Google Merges European Operations To Square Up To Regulators And Rivals

United we stand, divided we fall. So goes the old saying that search and mobile giant Google is now taking to heart in Europe, as it faces off with regulators and rivals in the region. The company is merging its European regional and product operations into a single unit, to be led by Matt Brittin, formerly the head of Google’s operations in northern and western Europe, who now becomes EMEA President.

Carlo D’Asaro Biondo, who had been in charge of southern and eastern European business, will now lead on commercial partnerships across the bigger region.

The announcement was made at a presentation in Brussels, home of the European Commission, and one big sign of where Google is hoping the news will have an impact. The FT also reported news of the change yesterday evening.

The changes will help Google manage pan-European operations more easily — providing single points of contact for business partners doing business with Google in Europe — but it will also mean that Google will be able to provide more unified resources to cope with country-specific problems that come up on the regulatory front.

For its part, Google is also presenting the move as its own way of endorsing the Commission’s bigger push for single-market regulations, which essentially means a set of rules and administrative practices that will be consistent across all of Europe.

The company followed up moments ago with a blog post presenting the soft diplomacy side of the news. It is committing €25 million for digital skills training for small businesses, covering 1 million people, by 2016. “We’ll build a Europe-wide training hub to support businesses anywhere in Europe to get training online,” Brittin writes. There is also a video showcasing some of the inspiring ways that Google has already done this. We can’t bring ourselves to put it in here as it’s too much of a blatant commercial.

The split operations were first put in place years ago by former Google executive Nikesh Arora in a very Machiavellian move: the idea had been to divide operations so that regions would compete against each other more keenly, according to the FT.

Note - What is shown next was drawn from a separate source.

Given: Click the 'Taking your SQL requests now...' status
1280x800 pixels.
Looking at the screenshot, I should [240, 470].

These days, Google’s bigger competitive threat is coming in another form: regulators are going after the company from a number of angles, being propelled in part by an angry mob of businesses and consumers.

The list of challenges that Google is facing in Europe include accusations of Google being anticompetitive both in search; and in mobile (Android is by far the biggest mobile operating system, with share of over 80% in some markets). The company is also being probed on how it handles privacy issues — with new issues in data protection seemingly growing by the day.

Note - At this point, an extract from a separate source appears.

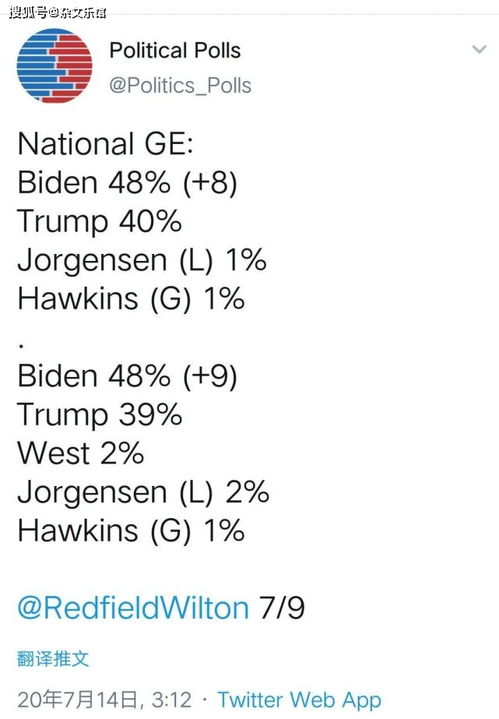
Task: Select the Biden 48% (+9) line
Action: coord(128,376)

The search case is particularly thorny one. Google dominates search in Europe, and it has been the subject of a long-running antitrust case lobbied by businesses that claim that Google has created an unfair advantage for itself in different categories of “vertical search” — that is, searches for results in specific areas like travel and news. Last year it looked like Google might actually get off the hook with relatively little impact, although the case then got reopened with deeper scrutiny.

Sources tell us that the latest on this is that Google’s chairman Eric Schmidt will be meeting with Margrethe Vestager, the new antitrust commissioner, next week to discuss the case.

On the side of more commercial problems, Google itself is not immune to encroaching competition, even as it dominates in search and mobile. One big area where it has fallen flat has been social, and while no one may ever beat Google at search, you have to wonder if at some point the goal posts may simply just change.

“Just talking with publishers the other day, many get most of their traffic from Facebook or Twitter, not from Google,” Brittin told the Financial Times. “We’re in a world where the dynamics and competition is speeding up.”

Put simply, bringing the company together in Europe is about presenting a unified front.

Search de-listing of personal data

One of the biggest areas where Google has been coming under pressure in Europe is last year’s so-called ‘right to be forgotten’ ruling by Europe’s top court, the ECJ.

As background, the court determined that search engines are data controllers and therefore subject to European data protection legislation. Specifically it requires search engines to process URL de-listing requests from private individuals, when incorrect, out of date or no longer relevant information is foregrounded in the search results that are served for their name.

Google holds a massively dominant share of the search market in Europe so the ECJ’s ruling weighs most heavily on its business. Last year it set up an online form where individuals can make de-listing requests but it has continued lobbying hard against the ruling, characterizing it as ‘censorship’.

One complication is that the ruling requires search engines to weigh up and balance any public interest before agreeing to a de-listing request, so complex value judgements are required. This means case by case processing of individual requests — rather than the kind of algorithmic automation Google is so fond of.

The principle of a search de-listing right for personal data in Europe stands in obvious opposition to Google’s general business imperatives to gather as much data as possible on its users so it can improve advert targeting. But there’s an added fight for Google with European search de-listing because its current implementation of the law goes against the guidelines of Europe’s data protection watchdogs.

They want Google to de-list across the Google.com domain, not just the European sub-domains as it currently is. And, earlier this month, France’s national data protection authority told TechCrunch it will be requesting that Google implements worldwide de-listing — noting that it has powers to impose penalties for non-compliance by Google.

The European Commission is also the process of updating and harmonizing its data protection rules — with a new data protection directive being negotiated. The new rules, which will bring strictly penalties for non-compliance, are expected to be agreed by the end of this year.